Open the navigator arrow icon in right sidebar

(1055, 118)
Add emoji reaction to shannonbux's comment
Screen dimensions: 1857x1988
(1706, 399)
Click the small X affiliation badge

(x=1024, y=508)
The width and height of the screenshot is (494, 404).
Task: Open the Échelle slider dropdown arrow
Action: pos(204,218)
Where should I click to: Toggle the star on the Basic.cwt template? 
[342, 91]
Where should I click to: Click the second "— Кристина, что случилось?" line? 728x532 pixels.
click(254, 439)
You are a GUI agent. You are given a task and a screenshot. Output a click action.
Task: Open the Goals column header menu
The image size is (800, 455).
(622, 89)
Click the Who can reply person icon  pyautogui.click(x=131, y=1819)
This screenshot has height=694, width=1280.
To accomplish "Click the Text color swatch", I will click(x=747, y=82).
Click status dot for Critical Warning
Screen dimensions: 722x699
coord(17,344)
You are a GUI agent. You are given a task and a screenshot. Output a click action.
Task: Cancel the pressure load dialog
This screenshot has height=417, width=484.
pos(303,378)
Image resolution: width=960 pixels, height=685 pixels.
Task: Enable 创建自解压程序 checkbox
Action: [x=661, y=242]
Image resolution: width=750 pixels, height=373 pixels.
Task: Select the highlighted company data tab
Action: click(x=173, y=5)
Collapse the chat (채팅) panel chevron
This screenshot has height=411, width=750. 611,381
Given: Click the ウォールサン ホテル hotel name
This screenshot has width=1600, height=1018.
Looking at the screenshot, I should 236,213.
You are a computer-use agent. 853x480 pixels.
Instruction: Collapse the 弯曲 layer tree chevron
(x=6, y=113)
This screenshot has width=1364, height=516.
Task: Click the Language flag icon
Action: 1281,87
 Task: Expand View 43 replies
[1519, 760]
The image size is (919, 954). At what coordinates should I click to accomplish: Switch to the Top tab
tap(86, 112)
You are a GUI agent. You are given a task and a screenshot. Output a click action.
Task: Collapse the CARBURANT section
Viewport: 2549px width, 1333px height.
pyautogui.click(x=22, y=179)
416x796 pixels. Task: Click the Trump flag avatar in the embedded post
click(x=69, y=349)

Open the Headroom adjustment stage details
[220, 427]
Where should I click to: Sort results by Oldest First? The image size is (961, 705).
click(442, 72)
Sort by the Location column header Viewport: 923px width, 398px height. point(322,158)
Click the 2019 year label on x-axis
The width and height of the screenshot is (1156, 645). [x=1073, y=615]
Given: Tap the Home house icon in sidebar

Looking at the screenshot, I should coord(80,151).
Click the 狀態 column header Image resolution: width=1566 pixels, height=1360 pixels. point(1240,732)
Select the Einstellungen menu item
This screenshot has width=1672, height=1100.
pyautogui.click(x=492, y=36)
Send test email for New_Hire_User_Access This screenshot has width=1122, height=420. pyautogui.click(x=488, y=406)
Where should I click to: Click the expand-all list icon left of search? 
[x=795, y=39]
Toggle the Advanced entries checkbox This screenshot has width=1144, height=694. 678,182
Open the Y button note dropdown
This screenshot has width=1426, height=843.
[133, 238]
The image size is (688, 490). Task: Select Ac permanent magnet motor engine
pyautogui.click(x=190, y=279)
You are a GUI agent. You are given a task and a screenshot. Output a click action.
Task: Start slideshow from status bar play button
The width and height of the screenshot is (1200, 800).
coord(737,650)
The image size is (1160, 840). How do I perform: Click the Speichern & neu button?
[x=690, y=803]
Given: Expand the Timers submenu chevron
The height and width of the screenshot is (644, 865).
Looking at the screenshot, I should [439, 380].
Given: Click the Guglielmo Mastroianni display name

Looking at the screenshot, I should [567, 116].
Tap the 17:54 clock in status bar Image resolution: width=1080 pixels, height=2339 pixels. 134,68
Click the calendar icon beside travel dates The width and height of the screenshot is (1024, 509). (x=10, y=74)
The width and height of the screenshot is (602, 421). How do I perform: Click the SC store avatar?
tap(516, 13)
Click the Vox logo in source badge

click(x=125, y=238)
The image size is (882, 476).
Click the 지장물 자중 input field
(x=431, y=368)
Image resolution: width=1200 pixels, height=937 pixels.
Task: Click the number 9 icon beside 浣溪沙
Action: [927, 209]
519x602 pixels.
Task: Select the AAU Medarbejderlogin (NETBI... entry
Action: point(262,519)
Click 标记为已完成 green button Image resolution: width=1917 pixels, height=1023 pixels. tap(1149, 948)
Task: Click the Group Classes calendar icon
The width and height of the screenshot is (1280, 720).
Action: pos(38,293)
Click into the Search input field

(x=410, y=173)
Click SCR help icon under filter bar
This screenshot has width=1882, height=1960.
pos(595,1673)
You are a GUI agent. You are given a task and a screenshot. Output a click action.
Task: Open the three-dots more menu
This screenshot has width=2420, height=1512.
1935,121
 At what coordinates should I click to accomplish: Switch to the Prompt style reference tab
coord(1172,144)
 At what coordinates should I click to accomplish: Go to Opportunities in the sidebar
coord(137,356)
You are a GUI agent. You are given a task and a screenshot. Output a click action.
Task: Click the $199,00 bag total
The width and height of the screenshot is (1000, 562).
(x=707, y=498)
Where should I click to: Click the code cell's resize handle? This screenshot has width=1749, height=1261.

■ **What you need to do**
Reproduce all of the material above, substituting "interface agent" for every occurrence of "GUI agent" and changing nothing else.

■ **Exercise output**
Open the navigator arrow icon in right sidebar

(1055, 118)
Add emoji reaction to shannonbux's comment
Screen dimensions: 1857x1988
(1706, 399)
Click the small X affiliation badge

(x=1024, y=508)
The width and height of the screenshot is (494, 404).
Task: Open the Échelle slider dropdown arrow
Action: pos(204,218)
Where should I click to: Toggle the star on the Basic.cwt template? 
[342, 91]
Where should I click to: Click the second "— Кристина, что случилось?" line? 728x532 pixels.
click(254, 439)
You are a interface agent. You are given a task and a screenshot. Output a click action.
Task: Open the Goals column header menu
The image size is (800, 455).
(622, 89)
Click the Who can reply person icon  pyautogui.click(x=131, y=1819)
This screenshot has height=694, width=1280.
To accomplish "Click the Text color swatch", I will click(x=747, y=82).
Click status dot for Critical Warning
Screen dimensions: 722x699
coord(17,344)
You are a interface agent. You are given a task and a screenshot. Output a click action.
Task: Cancel the pressure load dialog
This screenshot has height=417, width=484.
pos(303,378)
Image resolution: width=960 pixels, height=685 pixels.
Task: Enable 创建自解压程序 checkbox
Action: [x=661, y=242]
Image resolution: width=750 pixels, height=373 pixels.
Task: Select the highlighted company data tab
Action: click(x=173, y=5)
Collapse the chat (채팅) panel chevron
This screenshot has height=411, width=750. 611,381
Given: Click the ウォールサン ホテル hotel name
This screenshot has width=1600, height=1018.
Looking at the screenshot, I should 236,213.
You are a computer-use agent. 853x480 pixels.
Instruction: Collapse the 弯曲 layer tree chevron
(x=6, y=113)
This screenshot has width=1364, height=516.
Task: Click the Language flag icon
Action: 1281,87
 Task: Expand View 43 replies
[1519, 760]
The image size is (919, 954). At what coordinates should I click to accomplish: Switch to the Top tab
tap(86, 112)
You are a interface agent. You are given a task and a screenshot. Output a click action.
Task: Collapse the CARBURANT section
Viewport: 2549px width, 1333px height.
pyautogui.click(x=22, y=179)
416x796 pixels. Task: Click the Trump flag avatar in the embedded post
click(x=69, y=349)

Open the Headroom adjustment stage details
[220, 427]
Where should I click to: Sort results by Oldest First? The image size is (961, 705).
click(442, 72)
Sort by the Location column header Viewport: 923px width, 398px height. point(322,158)
Click the 2019 year label on x-axis
The width and height of the screenshot is (1156, 645). [x=1073, y=615]
Given: Tap the Home house icon in sidebar

Looking at the screenshot, I should coord(80,151).
Click the 狀態 column header Image resolution: width=1566 pixels, height=1360 pixels. point(1240,732)
Select the Einstellungen menu item
This screenshot has width=1672, height=1100.
pyautogui.click(x=492, y=36)
Send test email for New_Hire_User_Access This screenshot has width=1122, height=420. pyautogui.click(x=488, y=406)
Where should I click to: Click the expand-all list icon left of search? 
[x=795, y=39]
Toggle the Advanced entries checkbox This screenshot has width=1144, height=694. 678,182
Open the Y button note dropdown
This screenshot has width=1426, height=843.
[133, 238]
The image size is (688, 490). Task: Select Ac permanent magnet motor engine
pyautogui.click(x=190, y=279)
You are a interface agent. You are given a task and a screenshot. Output a click action.
Task: Start slideshow from status bar play button
The width and height of the screenshot is (1200, 800).
coord(737,650)
The image size is (1160, 840). How do I perform: Click the Speichern & neu button?
[x=690, y=803]
Given: Expand the Timers submenu chevron
The height and width of the screenshot is (644, 865).
Looking at the screenshot, I should [439, 380].
Given: Click the Guglielmo Mastroianni display name

Looking at the screenshot, I should [567, 116].
Tap the 17:54 clock in status bar Image resolution: width=1080 pixels, height=2339 pixels. 134,68
Click the calendar icon beside travel dates The width and height of the screenshot is (1024, 509). (x=10, y=74)
The width and height of the screenshot is (602, 421). How do I perform: Click the SC store avatar?
tap(516, 13)
Click the Vox logo in source badge

click(x=125, y=238)
The image size is (882, 476).
Click the 지장물 자중 input field
(x=431, y=368)
Image resolution: width=1200 pixels, height=937 pixels.
Task: Click the number 9 icon beside 浣溪沙
Action: [927, 209]
519x602 pixels.
Task: Select the AAU Medarbejderlogin (NETBI... entry
Action: point(262,519)
Click 标记为已完成 green button Image resolution: width=1917 pixels, height=1023 pixels. tap(1149, 948)
Task: Click the Group Classes calendar icon
The width and height of the screenshot is (1280, 720).
Action: pos(38,293)
Click into the Search input field

(x=410, y=173)
Click SCR help icon under filter bar
This screenshot has width=1882, height=1960.
pos(595,1673)
You are a interface agent. You are given a task and a screenshot. Output a click action.
Task: Open the three-dots more menu
This screenshot has width=2420, height=1512.
1935,121
 At what coordinates should I click to accomplish: Switch to the Prompt style reference tab
coord(1172,144)
 At what coordinates should I click to accomplish: Go to Opportunities in the sidebar
coord(137,356)
You are a interface agent. You are given a task and a screenshot. Output a click action.
Task: Click the $199,00 bag total
The width and height of the screenshot is (1000, 562).
(x=707, y=498)
Where should I click to: Click the code cell's resize handle? This screenshot has width=1749, height=1261.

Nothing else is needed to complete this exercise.